=== Your objective ===
Each record, in full, must be restated word for word.

(Stored data)
+===+

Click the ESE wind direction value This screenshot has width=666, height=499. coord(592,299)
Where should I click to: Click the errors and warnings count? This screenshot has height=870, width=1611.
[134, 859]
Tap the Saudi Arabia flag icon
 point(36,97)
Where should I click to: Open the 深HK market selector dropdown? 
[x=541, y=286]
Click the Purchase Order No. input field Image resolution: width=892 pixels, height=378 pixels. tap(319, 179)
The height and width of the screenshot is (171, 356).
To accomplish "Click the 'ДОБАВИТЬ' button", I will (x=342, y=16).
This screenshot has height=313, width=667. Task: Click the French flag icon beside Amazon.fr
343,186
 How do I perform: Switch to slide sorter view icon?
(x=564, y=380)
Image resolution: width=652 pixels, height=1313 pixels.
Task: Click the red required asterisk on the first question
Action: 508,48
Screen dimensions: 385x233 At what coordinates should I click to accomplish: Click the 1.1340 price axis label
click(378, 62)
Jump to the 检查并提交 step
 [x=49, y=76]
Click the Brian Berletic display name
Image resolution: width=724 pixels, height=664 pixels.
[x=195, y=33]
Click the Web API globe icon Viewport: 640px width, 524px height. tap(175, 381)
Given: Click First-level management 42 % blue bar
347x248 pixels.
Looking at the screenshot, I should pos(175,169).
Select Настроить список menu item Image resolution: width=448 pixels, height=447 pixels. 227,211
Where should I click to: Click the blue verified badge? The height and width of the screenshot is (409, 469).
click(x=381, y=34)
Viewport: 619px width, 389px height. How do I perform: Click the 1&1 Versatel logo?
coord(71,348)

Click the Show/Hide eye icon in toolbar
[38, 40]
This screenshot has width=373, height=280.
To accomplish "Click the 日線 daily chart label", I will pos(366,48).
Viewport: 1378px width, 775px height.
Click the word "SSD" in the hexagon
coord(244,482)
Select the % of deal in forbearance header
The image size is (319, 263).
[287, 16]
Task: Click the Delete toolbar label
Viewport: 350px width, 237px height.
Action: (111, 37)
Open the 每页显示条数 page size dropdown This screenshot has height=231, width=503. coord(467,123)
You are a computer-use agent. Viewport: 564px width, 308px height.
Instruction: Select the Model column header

+===+

=== Your response ===
Click the ESE wind direction value This screenshot has width=666, height=499. coord(592,299)
Where should I click to: Click the errors and warnings count? This screenshot has height=870, width=1611.
[134, 859]
Tap the Saudi Arabia flag icon
 point(36,97)
Where should I click to: Open the 深HK market selector dropdown? 
[x=541, y=286]
Click the Purchase Order No. input field Image resolution: width=892 pixels, height=378 pixels. tap(319, 179)
The height and width of the screenshot is (171, 356).
To accomplish "Click the 'ДОБАВИТЬ' button", I will (x=342, y=16).
This screenshot has height=313, width=667. Task: Click the French flag icon beside Amazon.fr
343,186
 How do I perform: Switch to slide sorter view icon?
(x=564, y=380)
Image resolution: width=652 pixels, height=1313 pixels.
Task: Click the red required asterisk on the first question
Action: 508,48
Screen dimensions: 385x233 At what coordinates should I click to accomplish: Click the 1.1340 price axis label
click(378, 62)
Jump to the 检查并提交 step
 [x=49, y=76]
Click the Brian Berletic display name
Image resolution: width=724 pixels, height=664 pixels.
[x=195, y=33]
Click the Web API globe icon Viewport: 640px width, 524px height. tap(175, 381)
Given: Click First-level management 42 % blue bar
347x248 pixels.
Looking at the screenshot, I should pos(175,169).
Select Настроить список menu item Image resolution: width=448 pixels, height=447 pixels. 227,211
Where should I click to: Click the blue verified badge? The height and width of the screenshot is (409, 469).
click(x=381, y=34)
Viewport: 619px width, 389px height. How do I perform: Click the 1&1 Versatel logo?
coord(71,348)

Click the Show/Hide eye icon in toolbar
[38, 40]
This screenshot has width=373, height=280.
To accomplish "Click the 日線 daily chart label", I will pos(366,48).
Viewport: 1378px width, 775px height.
Click the word "SSD" in the hexagon
coord(244,482)
Select the % of deal in forbearance header
The image size is (319, 263).
[287, 16]
Task: Click the Delete toolbar label
Viewport: 350px width, 237px height.
Action: (111, 37)
Open the 每页显示条数 page size dropdown This screenshot has height=231, width=503. coord(467,123)
You are a computer-use agent. Viewport: 564px width, 308px height.
Instruction: Select the Model column header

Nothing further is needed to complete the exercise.